Ein paar Gestaltenwandler beginnen zu klatschen, die junge Frau betrachtet Arkyn schweigend. Das Lächeln tropft ihr von den Lippen, ihre Augenbrauen verdichten sich, aber es ist unmöglich, irgendetwas aus ihrem Blick zu lesen. „Dann ist es also beschlossene Sache", meint die Königin ruhig und die anderen sehen ihre Worte als Zeichen, aufzubrechen.
Nach und nach verlassen die Mitglieder den Raum und ziehen wieder Richtung Schloss, beinahe im Gleichschritt gehend. Die junge Frau ist die Letzte, die sich von der Mauer löst und den anderen folgt. Bevor sie zur Tür raus ist, dreht sie sich noch einmal um.
„Du würdest wirklich alles tun, um zu überleben", wispert sie Arkyn zu und ich versuche, irgendwelche Emotionen aus ihrem Gesicht zu entnehmen. Ist es Bewunderung? Oder doch Schmerz? Erst als sie verschwunden ist, nehme ich die winzige Regung in Arkyns steinerner Miene wahr. Das kurze Aufflackern von Reue.
Mein Blick fällt aus dem Fenster, wo Königin Zinariya die Gruppe aus Ratsmitgliedern anführt, die Richtung Anwesen zieht. Die lange Schleppe ihres Kleides breitet sich über dem feuchten Gras aus wie eine schwarze Tauschicht. Ein paar Handwerker kommen ihnen entgegen und weichen sofort zur Seite, als der königliche Trupp vorbeizieht.
Ich erkenne Xanthios blonden Lockenkopf und selbst aus fünfzig Metern Entfernung nehme ich den müden Blick in seinen Augen wahr. Er hält einen Werkzeugkoffer in der Hand, die Schultern gebeugt und die Haut ganz blass.

„Du willst wirklich wieder in den Wald?", frage ich Arkyn, den Blick immer noch aus dem Fenster gerichtet. Es ist mehr eine Feststellung als eine Frage.

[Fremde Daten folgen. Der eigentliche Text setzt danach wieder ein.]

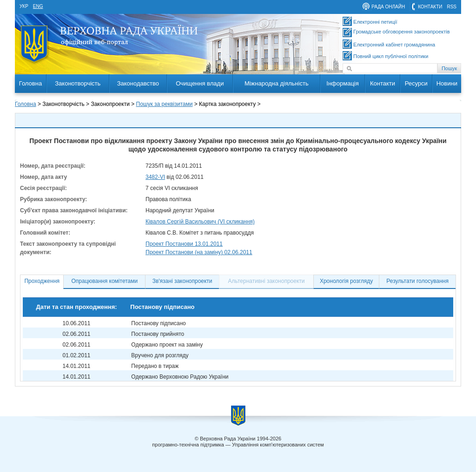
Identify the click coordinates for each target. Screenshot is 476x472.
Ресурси (416, 83)
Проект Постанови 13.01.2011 (184, 244)
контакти (430, 7)
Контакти (383, 83)
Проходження (42, 281)
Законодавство (138, 83)
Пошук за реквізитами (165, 104)
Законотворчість (78, 83)
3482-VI (155, 177)
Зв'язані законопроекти (182, 281)
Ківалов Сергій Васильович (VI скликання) (200, 222)
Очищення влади (199, 83)
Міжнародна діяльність (277, 83)
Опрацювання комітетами (105, 281)
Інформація (343, 83)
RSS (451, 7)
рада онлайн (388, 7)
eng (38, 6)
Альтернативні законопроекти (266, 281)
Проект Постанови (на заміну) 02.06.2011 (199, 252)
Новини (447, 83)
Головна (30, 83)
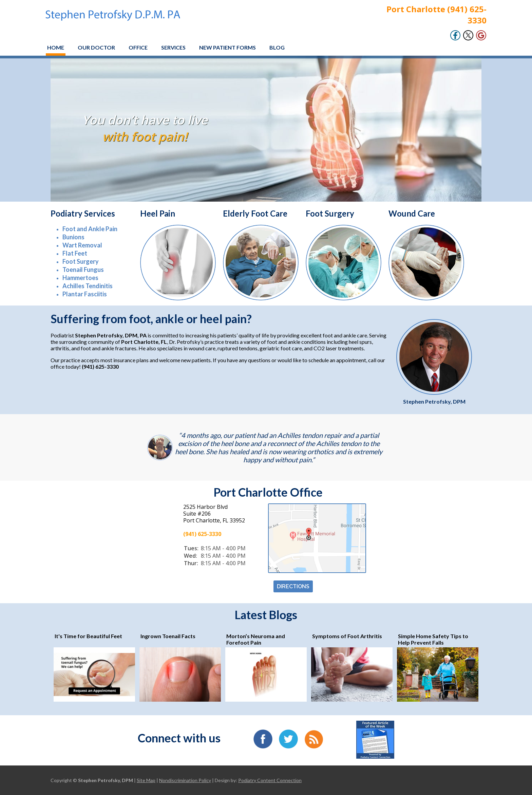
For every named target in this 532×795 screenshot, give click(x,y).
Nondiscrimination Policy (185, 780)
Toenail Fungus (83, 270)
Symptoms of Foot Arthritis (347, 636)
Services (173, 47)
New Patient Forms (227, 47)
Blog (277, 47)
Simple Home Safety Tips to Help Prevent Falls (433, 639)
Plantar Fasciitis (84, 294)
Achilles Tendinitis (88, 286)
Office (138, 47)
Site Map (146, 780)
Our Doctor (96, 47)
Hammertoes (80, 278)
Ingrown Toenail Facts (168, 636)
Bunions (73, 237)
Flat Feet (75, 253)
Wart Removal (82, 245)
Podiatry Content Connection (270, 780)
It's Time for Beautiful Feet (88, 636)
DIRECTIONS (293, 586)
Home (56, 47)
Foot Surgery (80, 261)
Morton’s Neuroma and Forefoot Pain (255, 639)
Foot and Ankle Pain (90, 229)
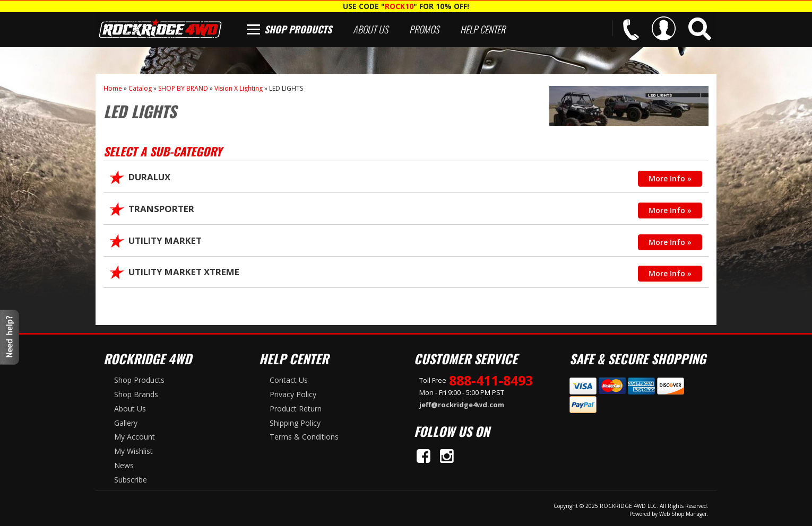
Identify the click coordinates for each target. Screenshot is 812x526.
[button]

Als ich der trüben Fensterscheibe den Rücken zuwende, sieht mich Arkyn ernst an, seine Augen sind dunkel und unergründlich wie immer.
„Ja", sagt er bloß, „Bist du so naiv, dass du tatsächlich denkst, wir würden freikommen, ohne uns diese Freiheit zu erkämpfen? Die einzige Möglichkeit ist es, einen Weg zum Ausgang zu finden."
„Das ist kein Grund, mich so anzufahren", sage ich bestimmt, „Ich sitze im selben Boot wie ihr alle!"
Sobald die Worte meine Lippen verlassen haben, würde ich sie am liebsten auch schon wieder zurücknehmen. Niemand sitzt im selben Boot wie ich.